Passage to read —
┏━━

On 12/01/2010 10:24, Henrik K wrote:

>>>> Presently it renders them as plain text. I'm fully aware of the
>>>> potential problems with it. Ideally I'd like to be able to render
>>>> those parts as HTML, but I need to be 100% sure that I've stripped
>>>> out anything dangerous (including embedded remote content by
>>>> default) first. It's on the "ToDo List" page.
>>>
>>> Nice job Mike! :)
>>>
>>> I wrestled with that same issue when I added direct viewing of HTML
>>> content to my offline analysis/FP-pipeline/MassChecks tool.
>>>
>>> Originally, I was using an ActiveX wrapper around IE, which (of
>>> course) made me nervous.  I added some VERY simple, crude tag
>>> stripping (script, iframe, style), but was never happy with it.
>>> I ended up switching to an open source HTML rendering component
>>> which :) lacked support for all the scary stuff.
>>>
>>> Whatever you decide to do, please do post more about it, and q'pla!
>>
>> I shall. There are a multitude of modules on cpan for fixing up html and  
>> stripping out tags. I just need to find time to test them. I've got to  
>> figure out how to "cleanse" the CSS as well. Eg, you can execute  
>> javascript from CSS with stuff like:  
>> background:url("javascript:someFunction();")

┗━━

Information supplied —
┏━━

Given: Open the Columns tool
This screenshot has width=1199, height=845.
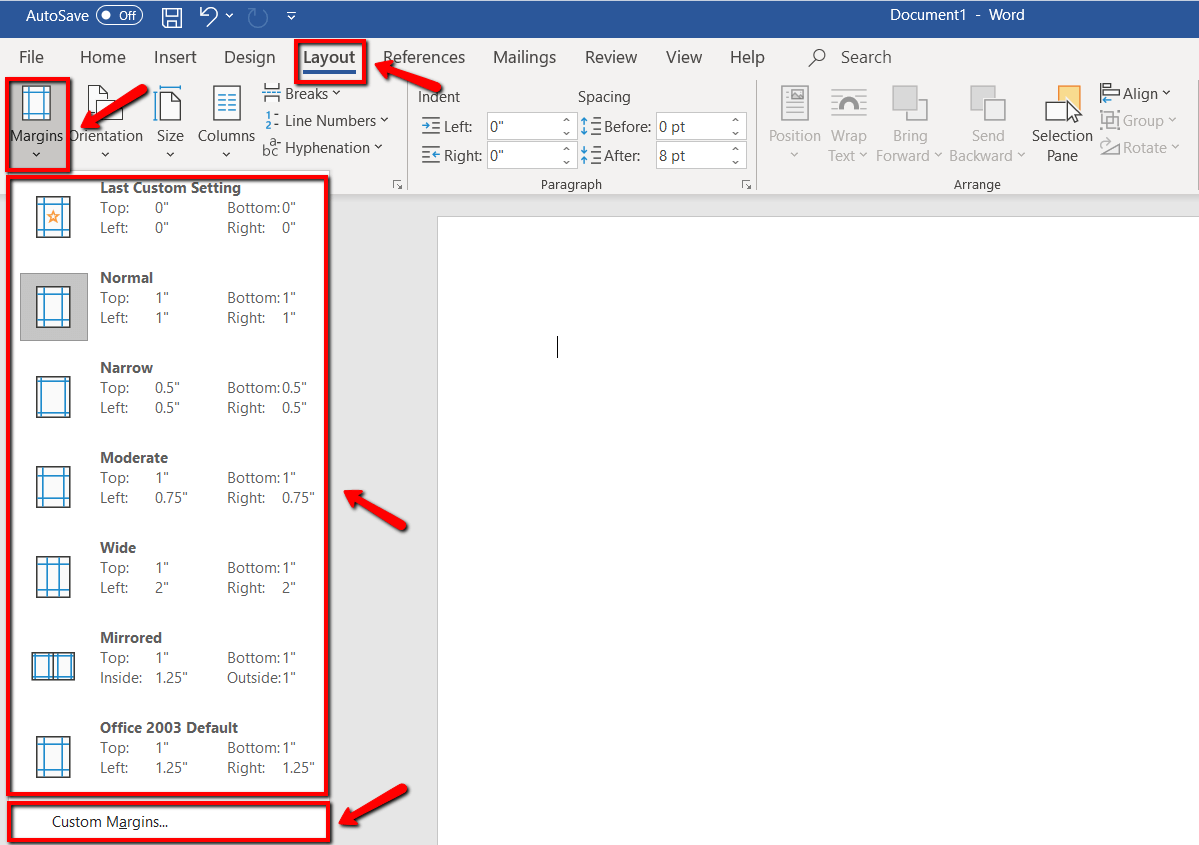Looking at the screenshot, I should pos(225,121).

┗━━

Written problem 1 —
Duplicate the email thread from "On 12/01/2010 10:24, Henrik" to "job Mike! :)".
Written problem 2 —
Answer these questions from the email thread:
(a) Which tags did the writer who used an ActiveX wrapper around IE strip out?
(b) On which page is rendering those parts as HTML listed?
(c) Besides stripping tags, what else does the last writer need to figure out how to cleanse?
The lines above are separate material, apart from the email thread.

Correct result 1 —
On 12/01/2010 10:24, Henrik K wrote:

>>>> Presently it renders them as plain text. I'm fully aware of the
>>>> potential problems with it. Ideally I'd like to be able to render
>>>> those parts as HTML, but I need to be 100% sure that I've stripped
>>>> out anything dangerous (including embedded remote content by
>>>> default) first. It's on the "ToDo List" page.
>>>
>>> Nice job Mike! :)

Correct result 2 —
(a) Script, iframe and style.
(b) The "ToDo List" page.
(c) The CSS.